Now for any science teachers (Ahem...) who might be reading this, or purists of other stripes... Some say this is all myth and legend, not scientific fact. Any explanations or debunkifications?

Here´s one explanation for further reading.

Come to the equator and try it yourself!

03 July 2007

El Cambio de la Guarda


The changing of the guard in front of the Presidential Palace and main square in Quito. Monday 11:30am.

Sketches of Quito

Airplane window shade. Continental shift. Dark evening. Pacific Ocean. Unltramarine. Night sky. Sailing beneath the Southern cross.
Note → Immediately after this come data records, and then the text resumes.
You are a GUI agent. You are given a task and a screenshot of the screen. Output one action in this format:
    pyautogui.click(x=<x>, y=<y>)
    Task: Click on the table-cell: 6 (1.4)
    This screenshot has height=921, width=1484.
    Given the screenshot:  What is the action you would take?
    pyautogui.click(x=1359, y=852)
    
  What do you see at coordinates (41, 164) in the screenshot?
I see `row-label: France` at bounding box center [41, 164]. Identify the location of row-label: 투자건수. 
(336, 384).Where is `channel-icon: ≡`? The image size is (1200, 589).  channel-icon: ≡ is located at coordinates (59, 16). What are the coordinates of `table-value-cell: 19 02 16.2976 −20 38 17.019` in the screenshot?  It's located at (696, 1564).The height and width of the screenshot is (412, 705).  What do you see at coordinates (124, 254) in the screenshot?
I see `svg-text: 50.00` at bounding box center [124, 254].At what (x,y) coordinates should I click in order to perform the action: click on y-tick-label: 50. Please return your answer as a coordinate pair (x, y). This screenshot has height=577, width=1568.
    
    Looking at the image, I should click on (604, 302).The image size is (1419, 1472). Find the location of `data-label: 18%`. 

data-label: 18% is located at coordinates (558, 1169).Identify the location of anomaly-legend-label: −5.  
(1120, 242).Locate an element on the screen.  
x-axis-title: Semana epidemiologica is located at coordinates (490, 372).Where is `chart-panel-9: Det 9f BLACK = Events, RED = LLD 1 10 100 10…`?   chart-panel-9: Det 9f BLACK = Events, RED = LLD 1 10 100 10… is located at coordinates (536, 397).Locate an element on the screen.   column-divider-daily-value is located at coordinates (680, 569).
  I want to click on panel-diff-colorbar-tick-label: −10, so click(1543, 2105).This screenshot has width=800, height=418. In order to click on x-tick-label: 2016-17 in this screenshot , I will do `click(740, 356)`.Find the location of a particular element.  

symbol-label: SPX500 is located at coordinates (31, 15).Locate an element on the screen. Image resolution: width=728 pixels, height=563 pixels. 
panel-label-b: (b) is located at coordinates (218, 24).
Orange clusters of light between black mountain ranges. Fireflies in the cupped hands of the Andes. Single airstrip in a sea of valley lights. Old rickety bus coughing black fumes. Brilliant Andean sun. Virgin of Quito, wings outstretched over city below. Broken sidewalk. Verdent green mountains surround. White volcano peak in each direction. Shacks and cinder block houses stacked as high as the thin air allows. Vendors touting their wares from truck megaphone. Kids playing soccer on a gravel field. Buses climbing narrow cobble stone streets stitched up the steep mountainside. Popsicles for sale inside. Pastel colonial buildings, Banana cream, azul and papaya. Shuttered and terra cotta tile roof.